The Shore of Life
I. I came then to the city of my brethren.
Not Carthage, not Alexandria, not London.
The wide blue river cutting through the stone
Arrowy and cool lay down beside her,
And the hazy and shining sea lay in the offing.
Ferries, pouring the foam before them, sliding
Into her groaning timbers, rang and rang;
And the chains tumbled taut in the winches.
Upstream the matted tugs in the heavy water,
Their soiling smoke unwrapped by the salt wind,
Footed with snowy trampling and snowy sound.
On tethers, pointing the way of the tide,
The crusted freighters swung with their sides gushing.
On evening’s ship pointing northward,
A golden sailor at sunset stood at the bow,
As aloft in the strands a tramcar with tiny clanging
Slowly soared over, far upward and humming still.

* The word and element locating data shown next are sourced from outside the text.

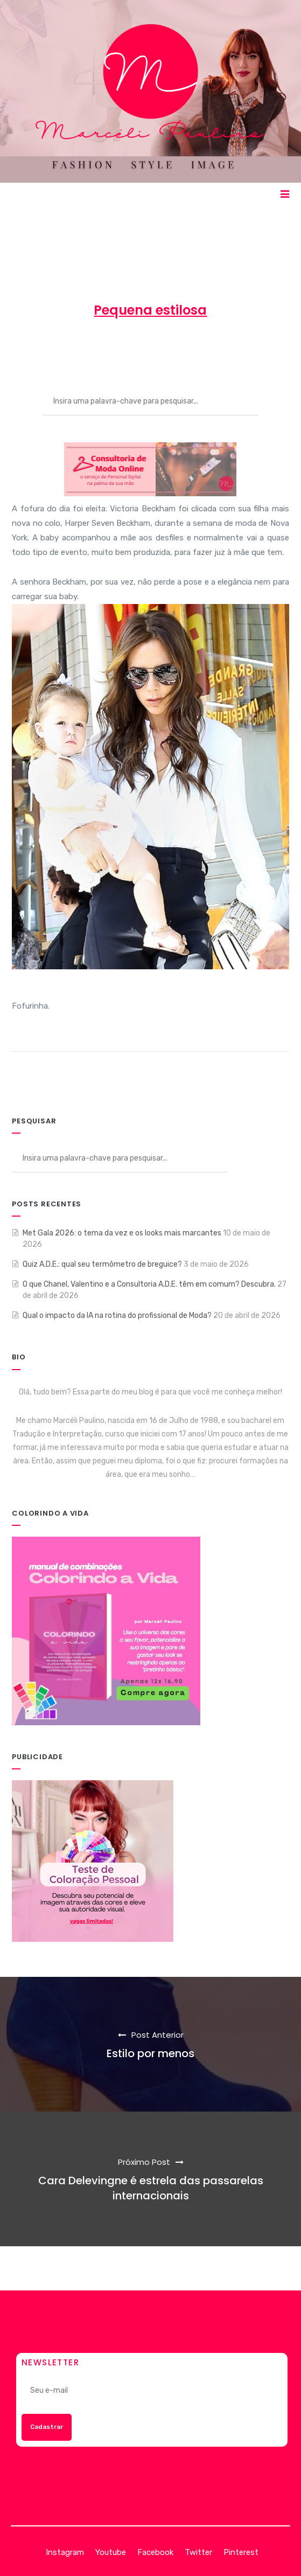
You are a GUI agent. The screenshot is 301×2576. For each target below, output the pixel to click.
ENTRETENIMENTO (235, 349)
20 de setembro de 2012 (133, 349)
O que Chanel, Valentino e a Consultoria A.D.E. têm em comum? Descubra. (149, 1284)
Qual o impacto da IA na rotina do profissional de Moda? (117, 1315)
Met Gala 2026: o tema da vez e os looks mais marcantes (122, 1233)
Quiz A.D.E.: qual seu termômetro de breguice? (102, 1264)
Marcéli (54, 349)
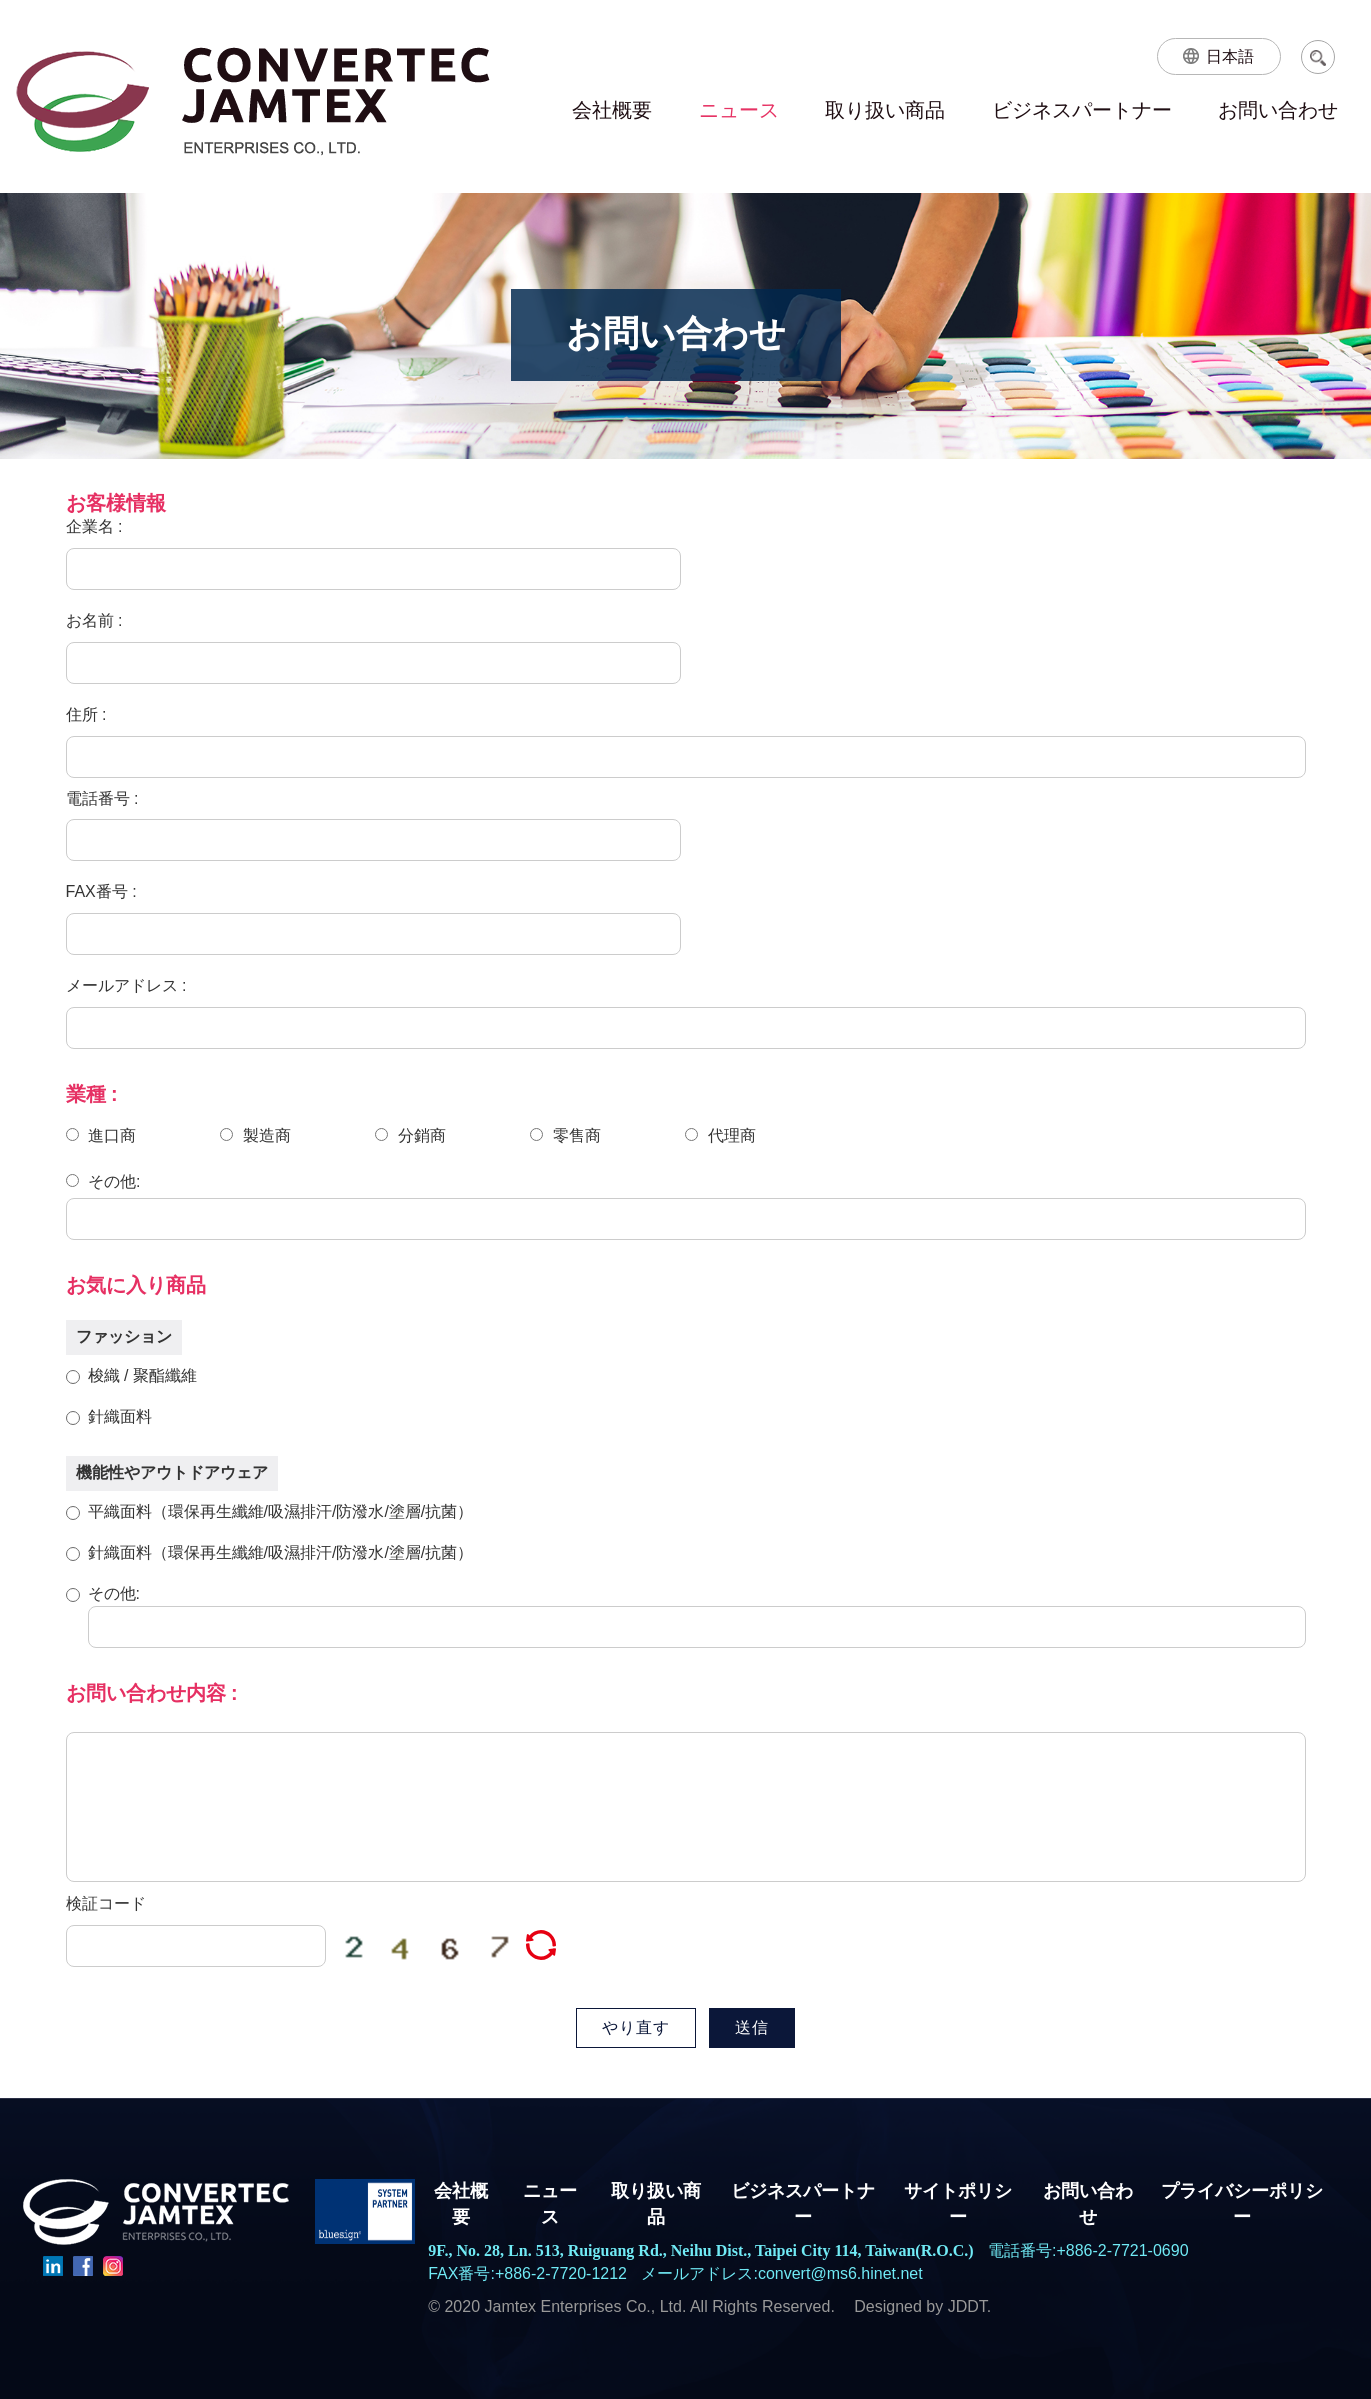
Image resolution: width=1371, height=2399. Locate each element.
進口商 (101, 1135)
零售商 (565, 1135)
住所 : (86, 714)
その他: (103, 1180)
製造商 (255, 1135)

II. Not Athens, Alexandria, Vienna or London.
And evening vast and clean above the city
Washed the high storeys with sea-light, with a silken
Sky-tint on the planes and the embrasures:
The clump of crags and glitter sinking eastward
With the slow world, the shadow-lipping shores,
Pale after-conflagration of the air.
On terraces, by windows of tiredness,
The eyes dropped from that glow to the dusk atremble,
Alive with its moving atomic monotone:
There the hot taxis at the pounding corner
Fitted their glossy flanks and shifted, waiting,
And the girls went by with wavering tall walking,
Their combed heads nodding in the evening:
The hour of shops closing, the cocktail hour,
Lighting desire and cigarettes and lighting
The strange lamps on the streaming avenue.